■ What is required
Give back an exact copy of the lines in the records below, from the line that has "Open the 忘记密码 forgot password button" through the line that has "Open the archive playback sidebar icon", and nothing besides.

::::::::

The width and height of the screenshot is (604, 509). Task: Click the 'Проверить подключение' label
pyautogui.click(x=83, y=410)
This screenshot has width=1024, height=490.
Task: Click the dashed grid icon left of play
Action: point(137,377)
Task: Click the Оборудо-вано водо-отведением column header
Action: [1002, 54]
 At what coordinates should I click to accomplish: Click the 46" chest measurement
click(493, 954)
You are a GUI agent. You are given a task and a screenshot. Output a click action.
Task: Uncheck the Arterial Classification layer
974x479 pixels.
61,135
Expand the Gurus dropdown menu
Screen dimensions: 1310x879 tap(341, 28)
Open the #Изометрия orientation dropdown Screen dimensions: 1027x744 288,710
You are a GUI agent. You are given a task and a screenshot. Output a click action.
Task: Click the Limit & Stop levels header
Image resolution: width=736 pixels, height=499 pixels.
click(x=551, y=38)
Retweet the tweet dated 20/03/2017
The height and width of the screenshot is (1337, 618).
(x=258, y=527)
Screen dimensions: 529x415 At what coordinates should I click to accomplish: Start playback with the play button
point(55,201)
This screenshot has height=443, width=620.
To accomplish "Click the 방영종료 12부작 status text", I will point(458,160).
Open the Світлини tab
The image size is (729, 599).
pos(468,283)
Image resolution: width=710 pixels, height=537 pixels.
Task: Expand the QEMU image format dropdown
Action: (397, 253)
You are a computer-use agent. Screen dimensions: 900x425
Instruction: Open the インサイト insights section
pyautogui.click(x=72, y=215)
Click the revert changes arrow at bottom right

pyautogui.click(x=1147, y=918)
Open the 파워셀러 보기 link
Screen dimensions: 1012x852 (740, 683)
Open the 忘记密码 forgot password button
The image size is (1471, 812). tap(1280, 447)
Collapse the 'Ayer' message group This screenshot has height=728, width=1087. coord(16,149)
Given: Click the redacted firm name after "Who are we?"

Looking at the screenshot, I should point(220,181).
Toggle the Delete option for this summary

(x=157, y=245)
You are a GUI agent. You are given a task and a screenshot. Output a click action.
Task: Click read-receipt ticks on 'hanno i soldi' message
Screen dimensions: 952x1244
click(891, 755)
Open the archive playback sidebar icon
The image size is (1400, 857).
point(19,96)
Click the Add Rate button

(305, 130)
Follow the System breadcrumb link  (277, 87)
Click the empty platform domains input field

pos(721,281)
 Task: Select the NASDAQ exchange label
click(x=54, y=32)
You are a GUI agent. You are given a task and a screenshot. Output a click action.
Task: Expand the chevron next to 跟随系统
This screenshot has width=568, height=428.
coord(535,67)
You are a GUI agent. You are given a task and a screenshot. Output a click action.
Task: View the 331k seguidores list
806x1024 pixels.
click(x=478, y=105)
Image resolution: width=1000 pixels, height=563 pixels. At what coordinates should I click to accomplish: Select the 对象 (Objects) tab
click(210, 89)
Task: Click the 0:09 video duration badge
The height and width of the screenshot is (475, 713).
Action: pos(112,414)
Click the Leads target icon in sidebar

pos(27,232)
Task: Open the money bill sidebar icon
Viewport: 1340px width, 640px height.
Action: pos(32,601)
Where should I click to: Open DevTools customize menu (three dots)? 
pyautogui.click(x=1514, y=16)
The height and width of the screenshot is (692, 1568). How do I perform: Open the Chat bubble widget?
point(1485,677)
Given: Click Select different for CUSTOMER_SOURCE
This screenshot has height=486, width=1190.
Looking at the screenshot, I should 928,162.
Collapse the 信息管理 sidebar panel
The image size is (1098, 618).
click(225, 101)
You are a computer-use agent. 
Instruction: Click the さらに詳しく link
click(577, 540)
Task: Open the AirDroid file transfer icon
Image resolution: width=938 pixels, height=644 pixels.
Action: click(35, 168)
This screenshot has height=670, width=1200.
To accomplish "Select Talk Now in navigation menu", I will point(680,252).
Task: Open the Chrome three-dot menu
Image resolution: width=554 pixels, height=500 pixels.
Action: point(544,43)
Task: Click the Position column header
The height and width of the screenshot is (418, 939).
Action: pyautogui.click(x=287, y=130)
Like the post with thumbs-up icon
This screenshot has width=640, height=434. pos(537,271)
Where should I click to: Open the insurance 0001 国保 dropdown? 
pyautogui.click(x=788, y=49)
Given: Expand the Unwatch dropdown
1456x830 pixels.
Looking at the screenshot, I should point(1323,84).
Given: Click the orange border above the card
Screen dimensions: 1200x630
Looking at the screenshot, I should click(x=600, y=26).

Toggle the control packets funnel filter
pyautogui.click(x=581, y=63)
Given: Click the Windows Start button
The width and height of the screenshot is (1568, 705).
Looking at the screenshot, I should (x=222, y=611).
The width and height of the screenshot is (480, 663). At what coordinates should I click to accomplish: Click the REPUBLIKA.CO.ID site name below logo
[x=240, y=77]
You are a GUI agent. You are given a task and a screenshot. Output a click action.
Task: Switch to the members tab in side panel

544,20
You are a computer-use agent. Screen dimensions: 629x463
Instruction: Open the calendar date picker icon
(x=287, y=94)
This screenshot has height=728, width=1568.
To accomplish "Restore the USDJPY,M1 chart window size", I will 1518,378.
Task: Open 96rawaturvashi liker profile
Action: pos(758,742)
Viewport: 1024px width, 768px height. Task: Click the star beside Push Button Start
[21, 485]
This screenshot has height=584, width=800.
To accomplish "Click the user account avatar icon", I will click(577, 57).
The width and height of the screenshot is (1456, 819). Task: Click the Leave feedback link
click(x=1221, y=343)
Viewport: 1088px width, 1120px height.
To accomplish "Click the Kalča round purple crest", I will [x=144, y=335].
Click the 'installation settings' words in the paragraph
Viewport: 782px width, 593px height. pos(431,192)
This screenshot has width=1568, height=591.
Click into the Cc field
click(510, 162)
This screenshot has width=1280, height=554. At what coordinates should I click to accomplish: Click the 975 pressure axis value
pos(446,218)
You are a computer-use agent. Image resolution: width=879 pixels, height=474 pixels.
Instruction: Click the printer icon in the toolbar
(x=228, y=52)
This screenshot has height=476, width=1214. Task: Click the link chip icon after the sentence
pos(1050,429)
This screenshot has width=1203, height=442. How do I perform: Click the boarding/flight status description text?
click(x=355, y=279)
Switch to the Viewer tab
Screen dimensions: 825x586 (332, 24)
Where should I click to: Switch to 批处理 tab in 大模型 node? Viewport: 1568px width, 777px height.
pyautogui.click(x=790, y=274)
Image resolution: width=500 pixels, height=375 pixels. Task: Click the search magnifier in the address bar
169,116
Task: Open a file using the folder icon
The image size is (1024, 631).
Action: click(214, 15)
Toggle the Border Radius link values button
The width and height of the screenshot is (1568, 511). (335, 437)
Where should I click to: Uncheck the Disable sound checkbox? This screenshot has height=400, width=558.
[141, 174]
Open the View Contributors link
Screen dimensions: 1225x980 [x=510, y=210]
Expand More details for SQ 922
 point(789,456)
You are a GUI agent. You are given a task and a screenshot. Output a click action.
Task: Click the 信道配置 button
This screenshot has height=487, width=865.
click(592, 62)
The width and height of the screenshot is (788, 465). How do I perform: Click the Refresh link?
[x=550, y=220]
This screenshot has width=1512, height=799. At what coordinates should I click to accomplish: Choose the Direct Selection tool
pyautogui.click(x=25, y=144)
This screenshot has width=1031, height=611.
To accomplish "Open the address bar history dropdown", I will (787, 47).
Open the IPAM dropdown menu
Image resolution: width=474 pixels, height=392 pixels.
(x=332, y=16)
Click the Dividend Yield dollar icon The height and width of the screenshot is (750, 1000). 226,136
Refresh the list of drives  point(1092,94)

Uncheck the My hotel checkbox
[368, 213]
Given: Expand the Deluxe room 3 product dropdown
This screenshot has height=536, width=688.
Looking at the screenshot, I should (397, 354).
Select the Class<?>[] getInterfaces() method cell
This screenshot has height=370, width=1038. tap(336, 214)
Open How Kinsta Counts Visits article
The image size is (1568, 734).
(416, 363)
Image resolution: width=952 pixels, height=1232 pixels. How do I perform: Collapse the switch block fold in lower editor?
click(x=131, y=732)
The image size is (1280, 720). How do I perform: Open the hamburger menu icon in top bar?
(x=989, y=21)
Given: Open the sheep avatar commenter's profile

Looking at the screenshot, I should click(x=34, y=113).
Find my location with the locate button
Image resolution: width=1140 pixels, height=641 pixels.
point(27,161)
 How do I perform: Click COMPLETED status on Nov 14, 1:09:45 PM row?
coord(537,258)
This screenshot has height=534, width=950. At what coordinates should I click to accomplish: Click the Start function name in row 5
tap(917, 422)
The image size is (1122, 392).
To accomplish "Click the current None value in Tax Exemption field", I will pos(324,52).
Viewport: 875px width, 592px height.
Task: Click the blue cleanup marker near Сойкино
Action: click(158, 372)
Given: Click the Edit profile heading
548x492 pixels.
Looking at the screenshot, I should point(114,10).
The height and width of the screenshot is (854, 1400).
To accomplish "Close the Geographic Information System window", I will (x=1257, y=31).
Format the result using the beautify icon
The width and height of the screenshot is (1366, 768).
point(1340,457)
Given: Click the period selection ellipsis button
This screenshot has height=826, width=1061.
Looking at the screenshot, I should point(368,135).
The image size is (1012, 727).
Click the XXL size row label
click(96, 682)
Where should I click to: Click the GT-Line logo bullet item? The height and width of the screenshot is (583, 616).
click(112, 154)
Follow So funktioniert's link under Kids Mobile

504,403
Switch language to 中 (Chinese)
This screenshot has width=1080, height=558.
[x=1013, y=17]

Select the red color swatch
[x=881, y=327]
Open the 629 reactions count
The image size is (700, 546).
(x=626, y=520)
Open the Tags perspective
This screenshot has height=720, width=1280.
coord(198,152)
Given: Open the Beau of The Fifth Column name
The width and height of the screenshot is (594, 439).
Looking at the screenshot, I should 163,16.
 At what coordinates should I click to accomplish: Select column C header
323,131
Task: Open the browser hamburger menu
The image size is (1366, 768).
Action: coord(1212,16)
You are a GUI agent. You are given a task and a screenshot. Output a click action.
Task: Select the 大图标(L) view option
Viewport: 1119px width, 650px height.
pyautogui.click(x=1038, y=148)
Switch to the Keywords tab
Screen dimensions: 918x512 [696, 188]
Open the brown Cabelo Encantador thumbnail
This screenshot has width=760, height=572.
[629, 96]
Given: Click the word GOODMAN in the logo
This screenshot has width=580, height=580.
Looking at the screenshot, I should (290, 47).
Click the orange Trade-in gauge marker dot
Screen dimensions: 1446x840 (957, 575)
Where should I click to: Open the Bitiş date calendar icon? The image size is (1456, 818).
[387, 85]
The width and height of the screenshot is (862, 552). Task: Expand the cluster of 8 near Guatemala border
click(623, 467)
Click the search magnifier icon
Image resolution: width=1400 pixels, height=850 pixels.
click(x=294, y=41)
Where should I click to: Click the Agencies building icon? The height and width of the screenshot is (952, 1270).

::::::::

■ Reply
Open the 忘记密码 forgot password button
The image size is (1471, 812). tap(1280, 447)
Collapse the 'Ayer' message group This screenshot has height=728, width=1087. coord(16,149)
Given: Click the redacted firm name after "Who are we?"

Looking at the screenshot, I should point(220,181).
Toggle the Delete option for this summary

(x=157, y=245)
You are a GUI agent. You are given a task and a screenshot. Output a click action.
Task: Click read-receipt ticks on 'hanno i soldi' message
Screen dimensions: 952x1244
click(891, 755)
Open the archive playback sidebar icon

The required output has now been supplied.